- Chcę zabrać cię na koniec świata! – wykrzyknął Justin rzucając się z radości
na tylnym siedzeniu. Louise zaśmiała się oglądając się za siebie i spoglądając
na niego.
- Ale wiem, że to niemożliwe – dodał smutniejszym głosem. Dziewczynie
wydawało się, że w ciało chłopaka wstąpiła inna osoba. Nowa. Przede wszystkim
szczęśliwa.
- Zawsze możecie przyjść do hotelu – zaoferował Fredo, uśmiechając się
delikatnie w stronę Lou. Był jej wdzięczny. Sprawiła, że wrócił jego stary
kumpel.
- Muszę iść na wykłady – odpowiedziała rozczarowując chłopaków. Justin
momentalnie posmutniał. Zapadła cisza.
- Odwiozę cię na uczelnie i odbiorę z niej! – krzyknął po chwili brunet.
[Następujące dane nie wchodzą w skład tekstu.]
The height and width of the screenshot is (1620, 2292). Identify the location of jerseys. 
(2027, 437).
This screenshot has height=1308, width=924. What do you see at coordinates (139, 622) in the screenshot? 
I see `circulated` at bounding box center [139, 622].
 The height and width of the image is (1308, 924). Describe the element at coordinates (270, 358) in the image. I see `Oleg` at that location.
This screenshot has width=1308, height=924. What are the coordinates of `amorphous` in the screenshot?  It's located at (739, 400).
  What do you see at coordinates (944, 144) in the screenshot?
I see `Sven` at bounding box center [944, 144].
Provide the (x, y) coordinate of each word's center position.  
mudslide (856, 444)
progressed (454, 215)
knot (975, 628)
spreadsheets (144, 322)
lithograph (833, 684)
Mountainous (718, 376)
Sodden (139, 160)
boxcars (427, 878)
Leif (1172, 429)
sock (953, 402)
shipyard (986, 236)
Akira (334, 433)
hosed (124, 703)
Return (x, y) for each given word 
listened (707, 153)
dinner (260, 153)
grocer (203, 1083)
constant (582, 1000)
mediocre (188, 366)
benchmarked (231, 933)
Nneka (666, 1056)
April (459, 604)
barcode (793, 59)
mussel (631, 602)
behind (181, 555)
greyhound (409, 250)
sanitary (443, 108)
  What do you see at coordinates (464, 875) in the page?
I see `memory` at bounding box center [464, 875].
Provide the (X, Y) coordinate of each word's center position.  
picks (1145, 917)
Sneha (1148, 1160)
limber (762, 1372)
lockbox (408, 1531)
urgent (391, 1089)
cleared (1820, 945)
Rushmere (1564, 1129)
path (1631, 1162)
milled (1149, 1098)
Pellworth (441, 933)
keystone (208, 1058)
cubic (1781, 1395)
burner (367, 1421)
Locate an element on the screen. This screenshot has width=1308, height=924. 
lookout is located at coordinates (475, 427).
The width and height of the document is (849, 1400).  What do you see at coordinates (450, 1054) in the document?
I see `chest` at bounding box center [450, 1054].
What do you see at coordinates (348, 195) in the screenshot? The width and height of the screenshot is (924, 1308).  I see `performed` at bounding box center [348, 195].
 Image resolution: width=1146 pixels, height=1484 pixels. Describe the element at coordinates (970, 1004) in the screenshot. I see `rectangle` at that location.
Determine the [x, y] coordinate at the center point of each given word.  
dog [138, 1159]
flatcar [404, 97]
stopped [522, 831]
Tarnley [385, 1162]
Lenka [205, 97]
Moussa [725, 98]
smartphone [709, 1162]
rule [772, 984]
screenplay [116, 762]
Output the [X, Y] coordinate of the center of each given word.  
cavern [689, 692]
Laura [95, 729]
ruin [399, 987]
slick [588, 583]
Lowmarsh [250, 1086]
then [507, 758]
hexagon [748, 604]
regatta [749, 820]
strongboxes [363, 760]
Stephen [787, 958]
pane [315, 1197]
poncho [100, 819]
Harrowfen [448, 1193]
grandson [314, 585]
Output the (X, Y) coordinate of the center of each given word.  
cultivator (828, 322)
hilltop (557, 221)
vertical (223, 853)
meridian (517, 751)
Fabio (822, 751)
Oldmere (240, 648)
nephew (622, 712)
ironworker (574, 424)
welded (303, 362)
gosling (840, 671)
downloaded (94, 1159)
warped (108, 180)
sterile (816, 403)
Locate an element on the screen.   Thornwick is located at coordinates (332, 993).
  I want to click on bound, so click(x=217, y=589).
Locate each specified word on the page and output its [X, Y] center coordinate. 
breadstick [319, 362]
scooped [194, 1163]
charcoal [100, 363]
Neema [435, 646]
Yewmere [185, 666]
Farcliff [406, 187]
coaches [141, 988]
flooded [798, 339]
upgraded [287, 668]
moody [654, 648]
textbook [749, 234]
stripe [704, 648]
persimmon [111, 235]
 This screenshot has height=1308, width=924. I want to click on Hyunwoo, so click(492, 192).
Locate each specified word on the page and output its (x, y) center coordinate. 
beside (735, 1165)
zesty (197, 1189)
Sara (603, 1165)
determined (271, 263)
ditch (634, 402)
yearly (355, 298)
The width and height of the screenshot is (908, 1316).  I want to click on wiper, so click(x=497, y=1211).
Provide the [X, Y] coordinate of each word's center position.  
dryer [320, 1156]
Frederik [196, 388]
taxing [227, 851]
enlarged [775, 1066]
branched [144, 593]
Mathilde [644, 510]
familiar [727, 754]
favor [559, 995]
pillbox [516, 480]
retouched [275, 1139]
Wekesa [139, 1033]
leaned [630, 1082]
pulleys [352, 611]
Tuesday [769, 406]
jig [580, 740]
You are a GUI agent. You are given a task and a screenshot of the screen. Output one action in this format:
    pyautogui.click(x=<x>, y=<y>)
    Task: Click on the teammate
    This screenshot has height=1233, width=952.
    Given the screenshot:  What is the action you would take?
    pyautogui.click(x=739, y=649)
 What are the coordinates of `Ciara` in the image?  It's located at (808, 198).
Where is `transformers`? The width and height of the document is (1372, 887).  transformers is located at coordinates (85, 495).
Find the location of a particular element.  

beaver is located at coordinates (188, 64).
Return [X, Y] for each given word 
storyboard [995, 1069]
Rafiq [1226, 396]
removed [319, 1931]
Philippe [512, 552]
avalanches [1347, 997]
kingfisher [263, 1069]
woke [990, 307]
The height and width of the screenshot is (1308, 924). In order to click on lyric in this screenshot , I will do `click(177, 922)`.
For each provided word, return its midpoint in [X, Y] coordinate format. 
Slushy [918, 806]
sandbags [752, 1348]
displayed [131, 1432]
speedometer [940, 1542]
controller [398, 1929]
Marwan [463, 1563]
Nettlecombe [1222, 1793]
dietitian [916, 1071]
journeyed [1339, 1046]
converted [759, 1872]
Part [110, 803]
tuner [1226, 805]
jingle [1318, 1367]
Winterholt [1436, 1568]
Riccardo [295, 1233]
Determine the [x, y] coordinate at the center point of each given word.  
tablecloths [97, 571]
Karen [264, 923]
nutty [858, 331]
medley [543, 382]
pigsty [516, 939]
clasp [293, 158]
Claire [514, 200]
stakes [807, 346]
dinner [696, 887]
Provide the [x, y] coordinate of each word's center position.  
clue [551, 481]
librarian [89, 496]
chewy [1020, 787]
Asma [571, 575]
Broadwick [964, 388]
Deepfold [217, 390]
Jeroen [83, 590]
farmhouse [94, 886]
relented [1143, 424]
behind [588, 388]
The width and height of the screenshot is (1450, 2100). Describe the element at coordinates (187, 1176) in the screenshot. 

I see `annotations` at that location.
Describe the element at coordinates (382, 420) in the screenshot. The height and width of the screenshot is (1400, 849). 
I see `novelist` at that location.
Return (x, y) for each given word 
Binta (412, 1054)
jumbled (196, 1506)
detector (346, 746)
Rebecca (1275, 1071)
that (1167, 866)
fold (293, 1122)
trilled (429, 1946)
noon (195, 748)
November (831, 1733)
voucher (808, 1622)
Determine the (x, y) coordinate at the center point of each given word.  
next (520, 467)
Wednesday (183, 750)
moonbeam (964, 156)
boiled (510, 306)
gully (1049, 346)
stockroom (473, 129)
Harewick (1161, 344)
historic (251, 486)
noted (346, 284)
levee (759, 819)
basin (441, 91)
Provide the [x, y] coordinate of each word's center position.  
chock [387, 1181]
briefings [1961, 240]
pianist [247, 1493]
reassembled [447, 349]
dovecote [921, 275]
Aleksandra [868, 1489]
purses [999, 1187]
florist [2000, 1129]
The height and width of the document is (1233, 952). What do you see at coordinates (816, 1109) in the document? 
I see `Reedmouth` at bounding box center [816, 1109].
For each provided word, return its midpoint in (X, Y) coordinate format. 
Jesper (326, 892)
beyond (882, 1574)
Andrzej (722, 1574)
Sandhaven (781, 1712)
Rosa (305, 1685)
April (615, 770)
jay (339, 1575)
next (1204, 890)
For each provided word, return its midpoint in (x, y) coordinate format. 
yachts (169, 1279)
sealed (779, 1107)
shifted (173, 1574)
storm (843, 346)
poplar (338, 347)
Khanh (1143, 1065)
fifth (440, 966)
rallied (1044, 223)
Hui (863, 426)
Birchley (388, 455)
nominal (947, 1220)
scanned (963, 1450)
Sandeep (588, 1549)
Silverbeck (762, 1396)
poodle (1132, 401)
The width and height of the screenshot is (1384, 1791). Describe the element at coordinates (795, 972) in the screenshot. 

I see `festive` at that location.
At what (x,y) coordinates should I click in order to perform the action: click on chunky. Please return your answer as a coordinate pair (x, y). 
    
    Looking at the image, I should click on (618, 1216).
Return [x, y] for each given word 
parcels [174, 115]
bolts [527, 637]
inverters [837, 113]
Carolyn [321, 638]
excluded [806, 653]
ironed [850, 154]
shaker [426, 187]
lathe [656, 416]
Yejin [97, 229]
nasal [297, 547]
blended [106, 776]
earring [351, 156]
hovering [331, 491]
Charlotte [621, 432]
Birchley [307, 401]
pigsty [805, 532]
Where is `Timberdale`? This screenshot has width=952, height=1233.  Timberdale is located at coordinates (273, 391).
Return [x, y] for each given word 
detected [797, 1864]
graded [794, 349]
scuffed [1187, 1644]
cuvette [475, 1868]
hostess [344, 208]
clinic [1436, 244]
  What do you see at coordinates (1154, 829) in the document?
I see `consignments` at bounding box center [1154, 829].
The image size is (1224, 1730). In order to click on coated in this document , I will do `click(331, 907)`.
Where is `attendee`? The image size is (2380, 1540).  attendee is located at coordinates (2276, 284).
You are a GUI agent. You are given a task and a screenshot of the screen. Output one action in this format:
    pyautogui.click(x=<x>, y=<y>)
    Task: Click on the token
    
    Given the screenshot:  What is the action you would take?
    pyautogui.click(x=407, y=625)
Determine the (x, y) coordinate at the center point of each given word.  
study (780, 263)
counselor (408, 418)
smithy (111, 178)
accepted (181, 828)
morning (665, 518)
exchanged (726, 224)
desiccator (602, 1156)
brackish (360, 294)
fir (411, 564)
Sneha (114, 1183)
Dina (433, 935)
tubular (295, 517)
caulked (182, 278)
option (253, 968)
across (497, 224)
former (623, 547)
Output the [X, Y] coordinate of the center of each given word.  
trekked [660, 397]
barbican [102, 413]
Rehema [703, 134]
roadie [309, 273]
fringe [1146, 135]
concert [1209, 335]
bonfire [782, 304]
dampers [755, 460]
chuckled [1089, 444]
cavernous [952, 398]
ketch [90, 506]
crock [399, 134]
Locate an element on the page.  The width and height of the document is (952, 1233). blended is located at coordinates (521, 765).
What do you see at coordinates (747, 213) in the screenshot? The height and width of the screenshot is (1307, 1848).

Justin po raz pierwszy od kilku miesięcy czuł się szczęśliwy. Czuł jakby
jego ciało zostało uwolnione z wielkiego ciężaru. Z każdą upływającą minutą,
zaczął zdawać sobie sprawę, co tak naprawdę się dzieje. Jesteś wolny. Powtarzał
sobie w myślach. Sekundy upływały szybko tak samo jak szczęście z jego ciała.
Przecież Justin nie przychodził do niej, dlatego, że musiał.
On po prostu tego chciał.
Auto zatrzymało się gwałtownie pod ogromnym budynkiem z bordowej kostki.
Ściany w niektórych miejscach były obdarte albo zniszczone przez graffiti.
Kilka długich schodków prowadziło do głównego wejścia wyższej szkoły
artystycznej na Manhattanie. Drzwi również były zniszczone i odrapane, ale
studenci nie zwracali uwagi na walory architektoniczne budynku, w pośpiechu
wbiegali do środka zatrzaskując za sobą ciężkie ciemne drewno.
Louise sięgnęła po swoją torbę z tylnego siedzenia, sprawdziła czy ma w
kieszeni swoją komórkę i złapała za klamkę. Odwróciła się, spoglądając na
kolegów. Fredo, zamyślony opierał dłonie na kierownicy, wpatrzony przed siebie.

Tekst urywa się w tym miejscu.